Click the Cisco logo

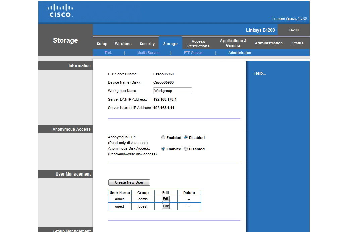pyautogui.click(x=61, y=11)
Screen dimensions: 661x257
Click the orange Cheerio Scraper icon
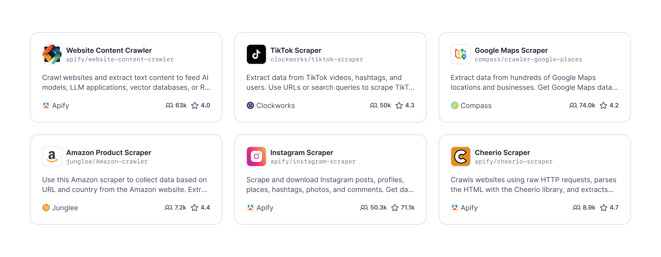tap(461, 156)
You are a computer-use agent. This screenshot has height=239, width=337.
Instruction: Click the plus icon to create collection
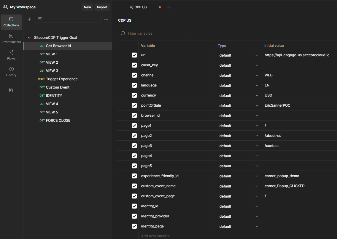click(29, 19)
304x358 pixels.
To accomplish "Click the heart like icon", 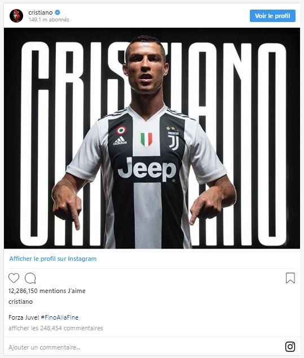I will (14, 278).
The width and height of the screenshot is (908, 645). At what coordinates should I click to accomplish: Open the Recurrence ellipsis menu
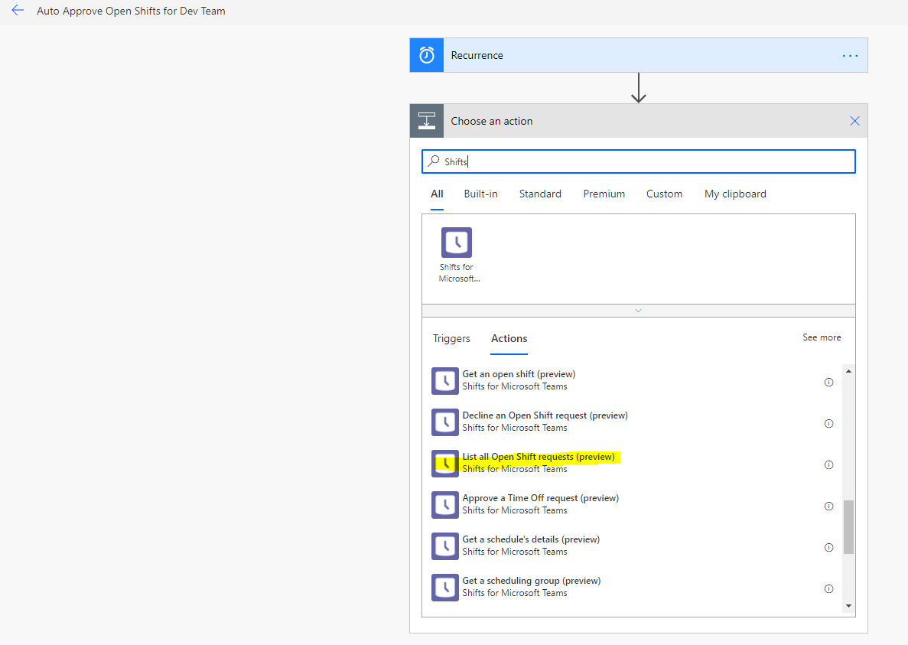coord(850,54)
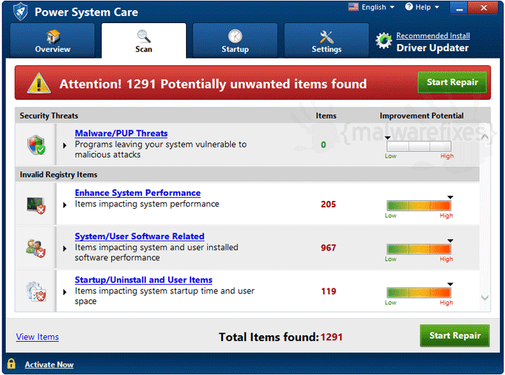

^^^^^^^^^^^^^^^^

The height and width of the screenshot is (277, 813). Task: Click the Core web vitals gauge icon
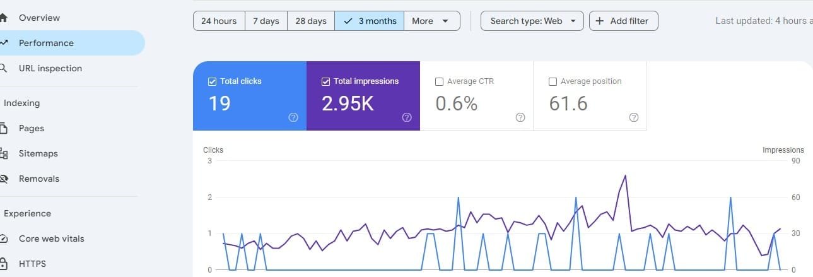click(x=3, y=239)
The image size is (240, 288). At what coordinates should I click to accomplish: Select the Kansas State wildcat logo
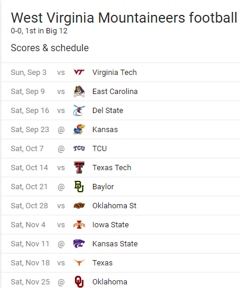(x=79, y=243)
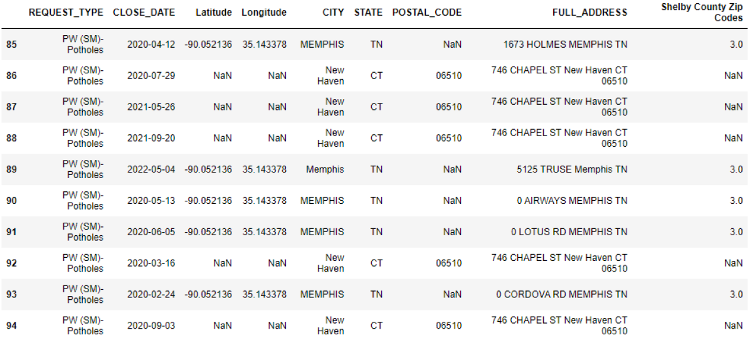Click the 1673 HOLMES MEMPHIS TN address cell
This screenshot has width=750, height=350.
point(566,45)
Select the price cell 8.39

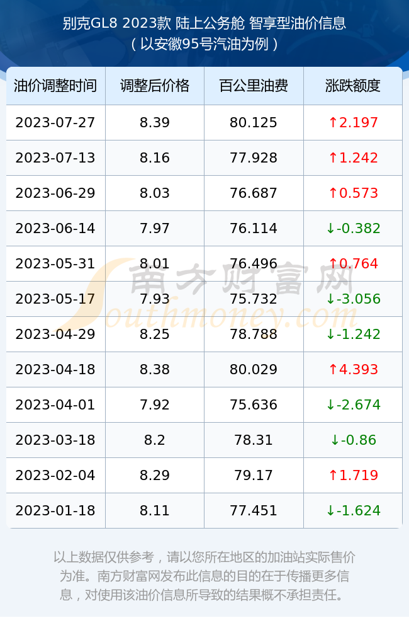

^^^^^^^^^^^^^^^^

When you reach the line with "Click the Cisco logo" in the records above, begin repeating the lines exactly, and stop after the line with "You are a computer-use". Skip all pictures.

Answer to this exercise:
Click the Cisco logo

pyautogui.click(x=61, y=11)
Screen dimensions: 661x257
Click the orange Cheerio Scraper icon
tap(461, 156)
You are a computer-use agent. This screenshot has height=239, width=337.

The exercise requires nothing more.